Pienso en Un corazón demasiado grande, de la autora vasca Eider Rodríguez. En Escapar de la guerra y de las olas, el trabajo periodístico de Olivier Kugler, y en Viajes dibujados, de la revista Altaïr, dos exploraciones de tipo narrativo a partir del reportaje ilustrado y la novela gráfica. Pienso también en la sobrecogedora Antígona González, de Sara Uribe, sobre los asesinatos innúmeros de la cotidianidad mexicana.
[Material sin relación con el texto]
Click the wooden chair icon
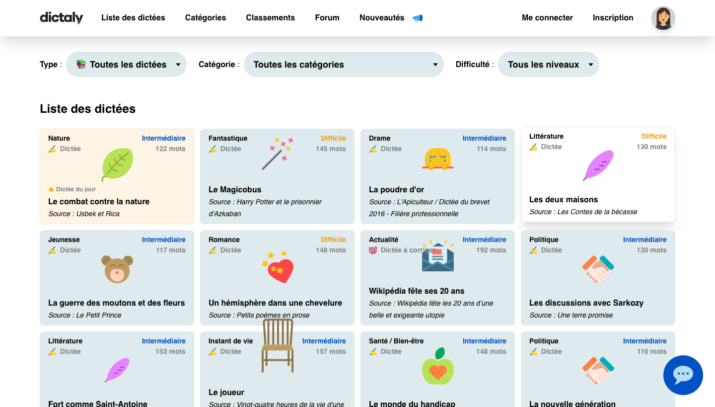The image size is (715, 407). point(277,345)
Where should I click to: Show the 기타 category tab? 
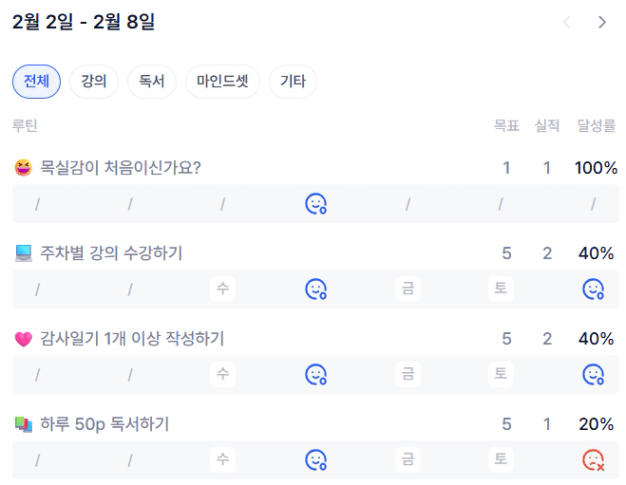(293, 82)
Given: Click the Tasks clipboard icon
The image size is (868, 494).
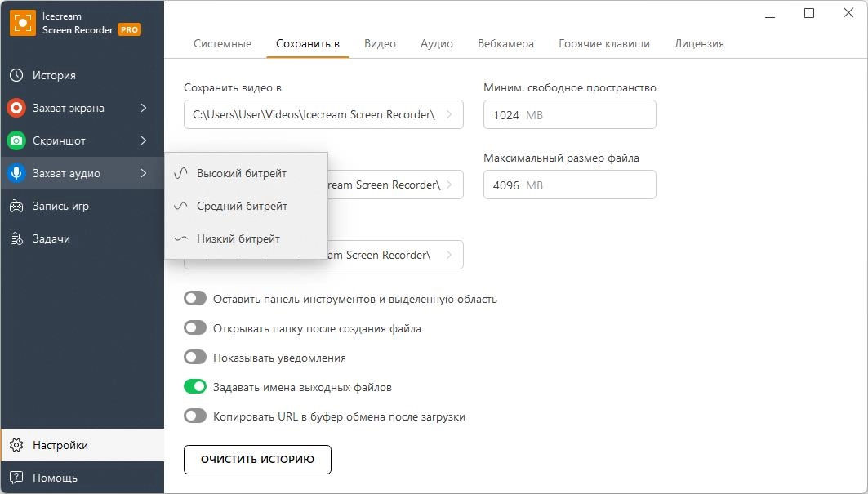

En Algo va a pasar, ya lo verás, donde Christos Ikonomou encara el relato de la vida griega que nunca apareció en los relatos de los grandes despachos de la Unión Europea, ni antes ni después de los recortes impuestos al país heleno.
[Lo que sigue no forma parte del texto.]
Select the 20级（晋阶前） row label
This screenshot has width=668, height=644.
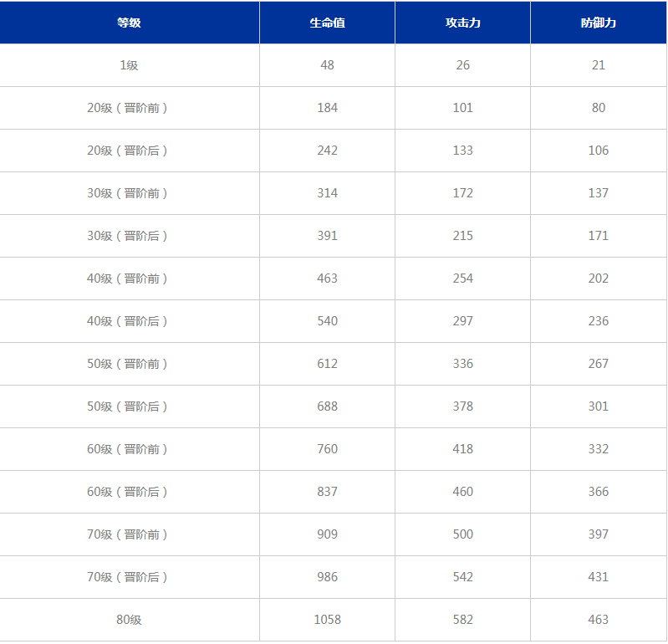tap(127, 108)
En todos ellos pienso, pero ahora me detendré concretamente en el libanés Mazen Maarouf, quien hace pocos meses presentó un libro mayúsculo titulado Chistes para milicianos (Alianza Editorial). Un libro que de ninguna manera deberíamos dejar que lo engullera la espuma de los días. Explicaré por qué.
Chistes para milicianos es el título del libro, y lo es también del primer relato. Una nouvelle de unas treinta páginas en las que pone en juego los recursos, motivos, tipos de personajes, tempo y clima que expandirá a lo largo de los relatos siguientes.
Como en un espectáculo de mapping, las sucesivas tramas adoptan formas y colores cambiantes, pero el relieve que se observa atrás es un fondo continuo: el lado animal de la existencia, la violencia, la reiterada aparición de seres imperfectos (mancos, ciegos, parapléjicos, discapacitados). La guerra. Lo arbitrario y salvaje de quien sostiene la espada, cuyo epítome es el miliciano, ese arquetipo ni civil ni militar, ni depredador ni amigo.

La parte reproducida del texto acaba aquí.